The Web Data Research Assistant (aka WebDataRA)

WebDataRA is a tool has been developed by Prof Leslie Carr of the Web and Internet Science research group to support researchers using Web sourced data. Its functionality focuses on Twitter, but it also works for Facebook, Google, Google Scholar, SSRN, Github, Quora, ACM DL, Core and (since June 2020) Parler. The ultimate aim is to make advanced network analysis and textual analysis methods accessible to social science and non-programming researchers, especially those who work in an interdisciplinary context.

To install the software, please go to the Chrome Web Store in your Chrome browser. For support please contact Leslie Carr or EPrints Services. If you use it in your research, please acknowledge the Web Science Institute of the University of Southampton in any publications.

Operation

This Chrome extension takes information from search results pages and makes them available in an accessible spreadsheet form, summarising key components (title, contents, date, author etc.) The software understands the layout of Twitter and Facebook timeline pages (plus the search results pages of Google, Google Scholar, github, SSRN and Core), and extracts information as appropriate. The information is saved as an HTML file, which can be subsequently opened directly as a spreadsheet in Excel.

On Twitter and Facebook pages, the software will continuously scroll to the bottom of the page, triggering the server to send more data and to allow all available results to be gathered.

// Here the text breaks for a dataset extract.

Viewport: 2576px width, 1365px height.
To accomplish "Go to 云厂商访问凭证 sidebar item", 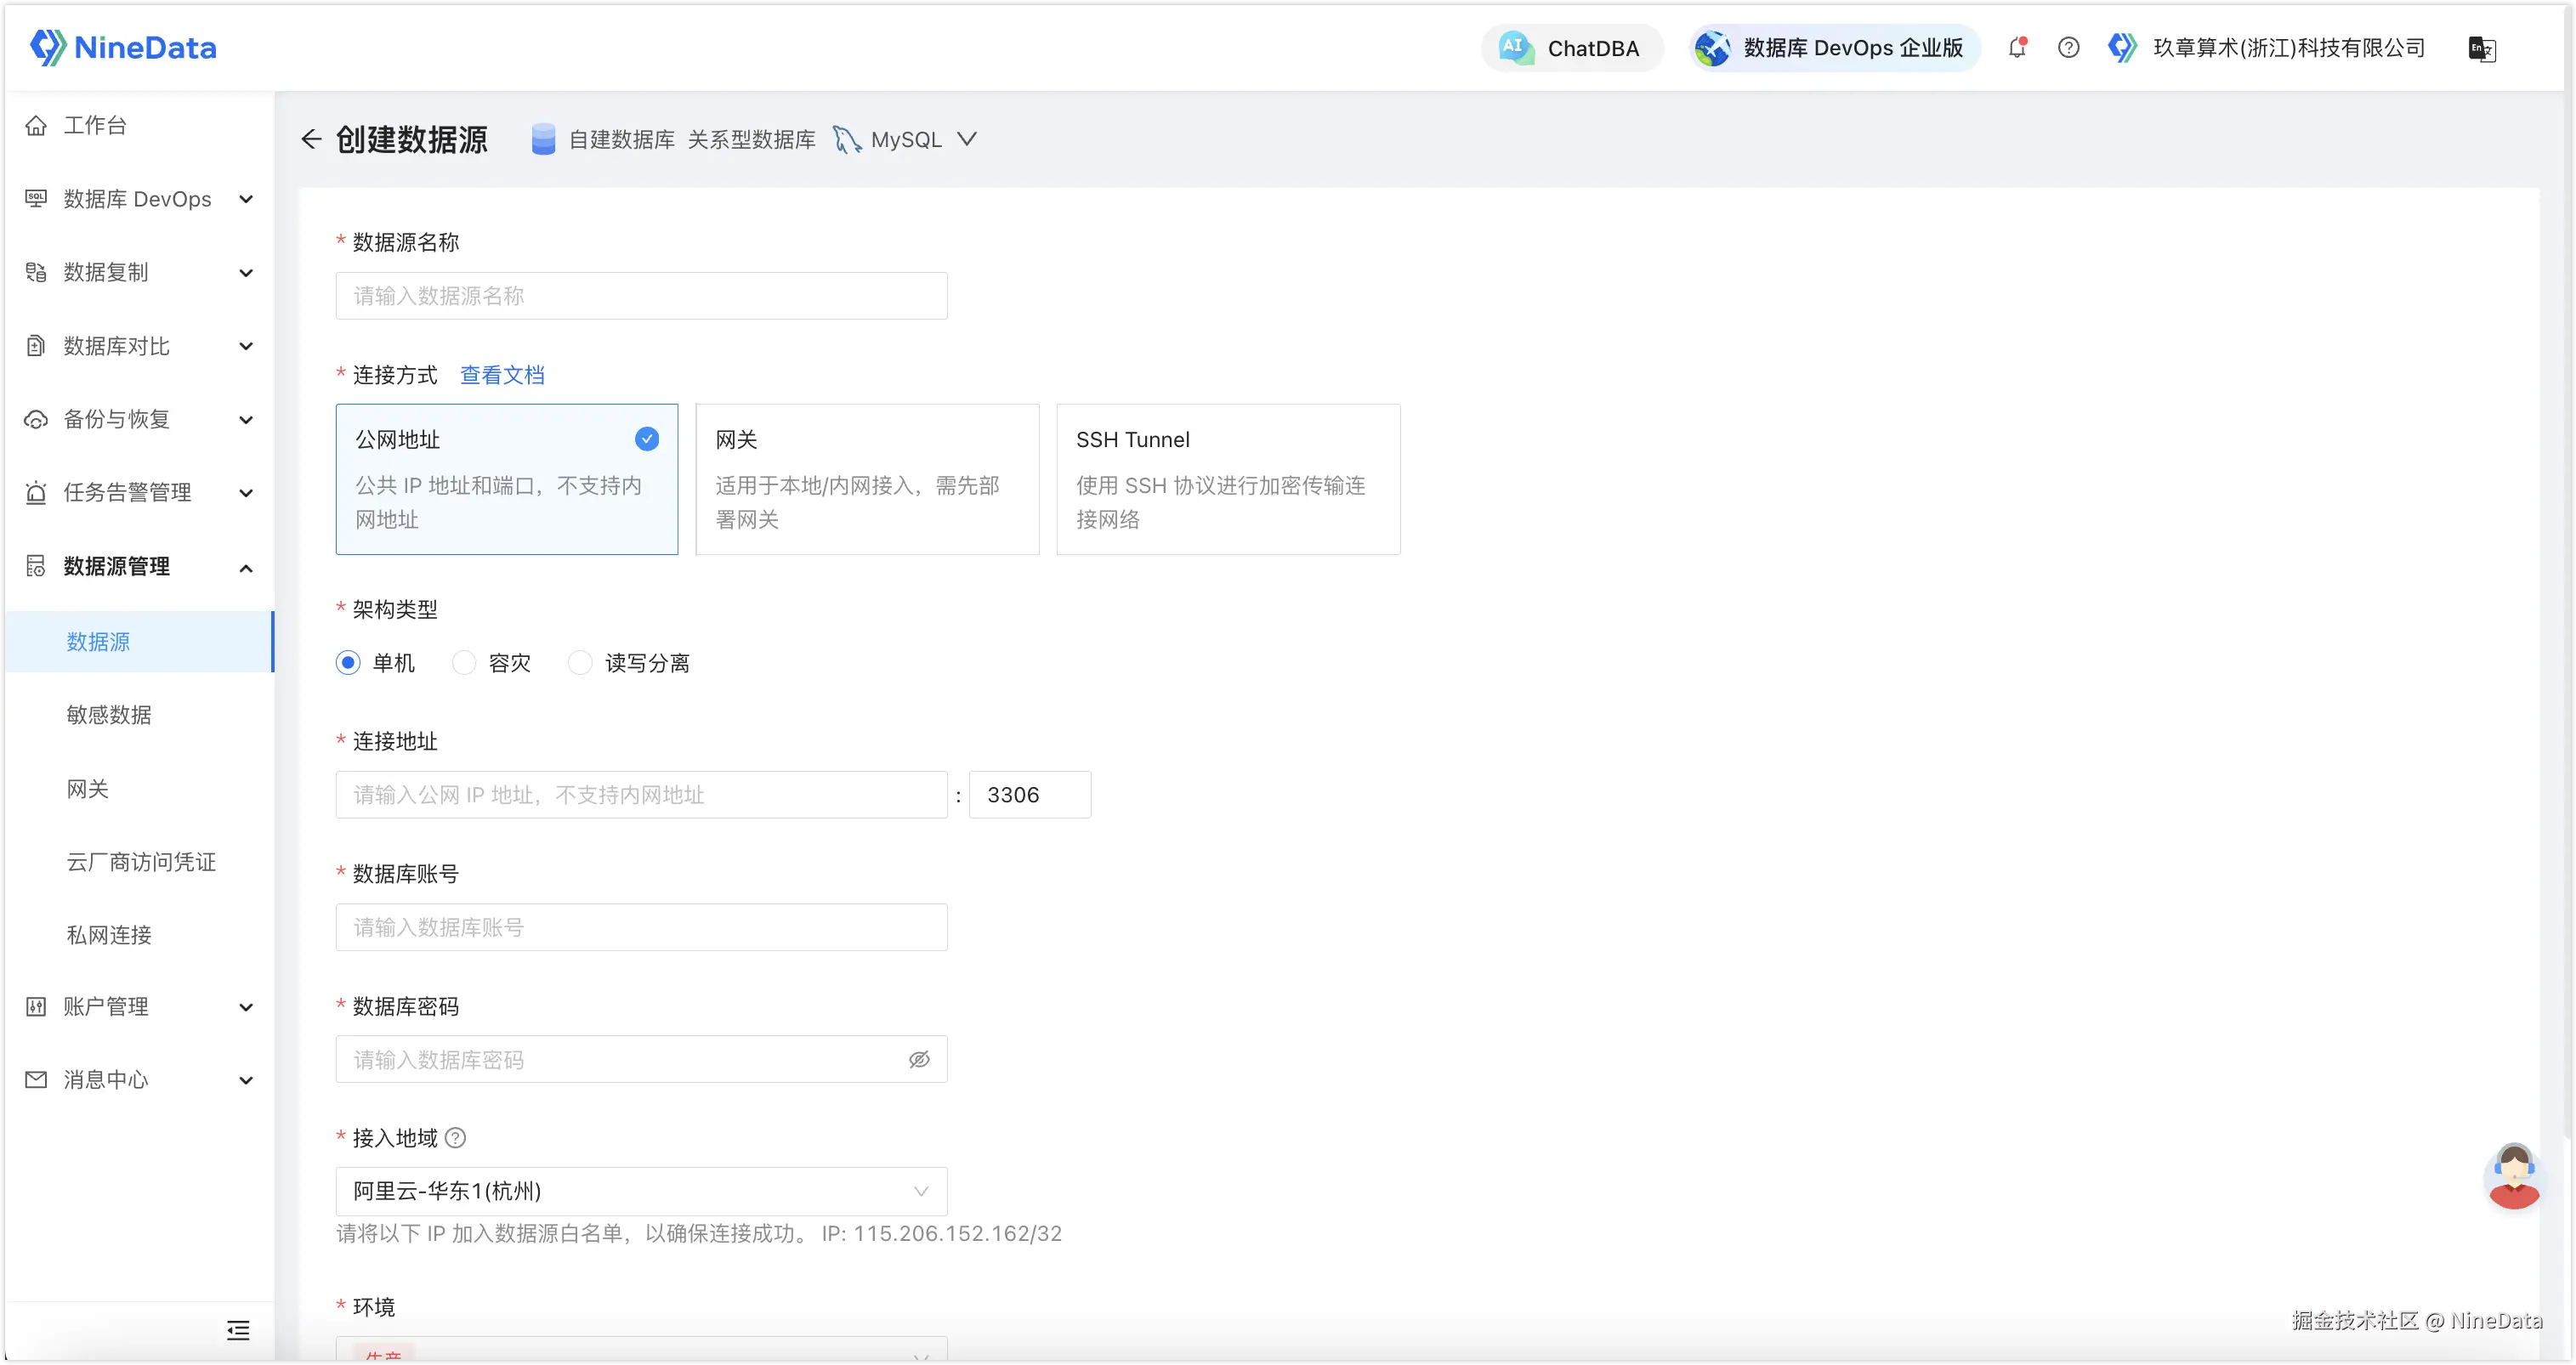I will coord(141,862).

The software requires keypresses in the main browser window to trigger its operation. Press Shift-Ctrl-A to start collecting data from the page. If you are in Twitter or Facebook then this keypress starts the browser scrolling downwards to trigger more data collection as normal. Press Shift-Ctrl-H to halt the data collection and save the data to a file. Press Shift-Ctrl-Q to check progress.

Documentation

The following training resources are available (but need rewriting for version 2):

Misc Notes

More information is available about forthcoming Twitter capabilities.

Google results have a simple classification applied to the hosts. This is currently under development.

Before version 3, large data sets (around 10,000 tweets) cause the browser to run slowly. It may take 10s of seconds to respond to clicks on the WebDataRA window, especially if it means recalculating the table. From version 3, the size of the dataset should be much more manageable.